Instituto promoveu evento para capacitar representantes de empresas sobre como realizar pedidos de patentes específicos da área. Veja aqui as apresentações
Nesta segunda-feira (30/08), foi realizado no Instituto Nacional de Propriedade Industrial (INPI) o evento "Aspectos relativos ao exame na área de biotecnologia", cujo objetivo foi apresentar algumas questões relacionadas ao exame de pedidos de patente nesta área. O encontro contou com a participação de representantes de empresas interessadas em esclarecimentos sobre o tema.
Na primeira metade do evento, foram apresentados alguns conceitos principais sobre o pedido de patente, além de pontos específicos da área de biotecnologia, como patentes envolvendo listagens de seqüências biológicas (descrições detalhadas das seqüências de nucleotídeos ou aminoácidos, de forma padronizada).
Na segunda parte do dia, foram abordadas as questões da suficiência descritiva, exigida no artigo 24 da Lei de Propriedade Industrial, de microorganismos e a necessidade de depósito desse material biológico para complementar a descrição feita no pedido. No final do dia, foram mostrados alguns exemplos de tecnologias na área de biofármacos.
Além das diversas questões técnicas, a concessão de patentes envolve também um outro ponto polêmico: a proteção da biodiversidade. Atualmente a legislação que fala sobre o acesso ao patrimônio genético, ao conhecimento tradicional associado e a repartição de benefícios é a Medida Provisória nº 2.186/2001, a mesma que criou o Conselho de Gestão do Patrimônio Genético (CGEN). No artigo 31 fica estipulado que a concessão de direito de Propriedade Industrial só pode ser realizada se o responsável pelo pedido informar a origem do patrimônio genético ou conhecimento tradicional associado.
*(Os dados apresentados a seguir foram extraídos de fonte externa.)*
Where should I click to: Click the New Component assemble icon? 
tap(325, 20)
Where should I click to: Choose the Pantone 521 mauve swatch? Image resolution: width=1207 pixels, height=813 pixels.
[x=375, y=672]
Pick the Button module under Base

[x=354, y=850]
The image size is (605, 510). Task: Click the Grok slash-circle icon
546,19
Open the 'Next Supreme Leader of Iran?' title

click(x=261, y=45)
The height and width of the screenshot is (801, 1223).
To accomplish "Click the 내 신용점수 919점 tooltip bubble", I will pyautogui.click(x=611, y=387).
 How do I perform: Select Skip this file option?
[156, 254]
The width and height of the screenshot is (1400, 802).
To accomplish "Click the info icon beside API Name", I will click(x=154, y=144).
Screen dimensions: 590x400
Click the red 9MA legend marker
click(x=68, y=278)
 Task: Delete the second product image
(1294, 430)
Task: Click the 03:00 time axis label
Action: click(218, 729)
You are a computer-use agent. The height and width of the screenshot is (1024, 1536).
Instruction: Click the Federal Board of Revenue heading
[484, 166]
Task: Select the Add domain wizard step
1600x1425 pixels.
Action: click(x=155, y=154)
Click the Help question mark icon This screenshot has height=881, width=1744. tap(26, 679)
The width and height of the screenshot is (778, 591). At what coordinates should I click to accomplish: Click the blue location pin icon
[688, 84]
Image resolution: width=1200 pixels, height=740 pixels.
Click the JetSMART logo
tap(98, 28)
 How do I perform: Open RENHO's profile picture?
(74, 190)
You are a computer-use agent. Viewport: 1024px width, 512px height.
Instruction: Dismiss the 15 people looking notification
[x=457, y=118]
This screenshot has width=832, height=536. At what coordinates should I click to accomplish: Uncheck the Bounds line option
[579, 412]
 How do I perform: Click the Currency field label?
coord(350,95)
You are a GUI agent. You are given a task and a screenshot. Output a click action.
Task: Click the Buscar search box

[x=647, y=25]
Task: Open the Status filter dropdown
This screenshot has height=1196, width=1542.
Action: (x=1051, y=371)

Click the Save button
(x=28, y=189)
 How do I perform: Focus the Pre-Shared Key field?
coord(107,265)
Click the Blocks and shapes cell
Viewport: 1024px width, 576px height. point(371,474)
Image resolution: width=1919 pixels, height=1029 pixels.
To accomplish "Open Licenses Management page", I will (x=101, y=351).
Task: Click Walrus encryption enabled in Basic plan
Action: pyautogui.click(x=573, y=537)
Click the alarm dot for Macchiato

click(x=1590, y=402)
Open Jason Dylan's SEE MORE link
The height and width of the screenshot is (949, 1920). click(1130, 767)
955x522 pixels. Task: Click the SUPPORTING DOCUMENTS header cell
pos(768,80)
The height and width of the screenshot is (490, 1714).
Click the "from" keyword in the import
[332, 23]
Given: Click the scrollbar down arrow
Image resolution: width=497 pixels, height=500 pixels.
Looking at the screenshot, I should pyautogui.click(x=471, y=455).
Apesar do marco legal ter avançado nos últimos anos, o tema ainda está em debate no Brasil e no mundo, por isso o INPI é uma das instituições que participa das discussões internacionais no âmbito da Organização Mundial da Propriedade Intelectual (OMPI) e da Organização Mundial do Comércio (OMC).
Segundo Fabiane Ramos, pesquisadora do INPI, os grupos que participam desses fóruns internacionais se dividem em praticamente dois tipos: países com grande potencial biodiverso e aqueles que não tem ou já tiveram esse potencial. Conforme lembrou Margareth Maia, chefe da Divisão de Biotecnologia, a proteção da biodiversidade é um tema antigo, mas por ser muito complexo é debatido até hoje: o objetivo do INPI é participar dessa discussão de forma a executar e trabalhar essa matéria de forma a ter segurança jurídica. "A biodiversidade explorada indevidamente gera a biopirataria", lembrou a pesquisadora.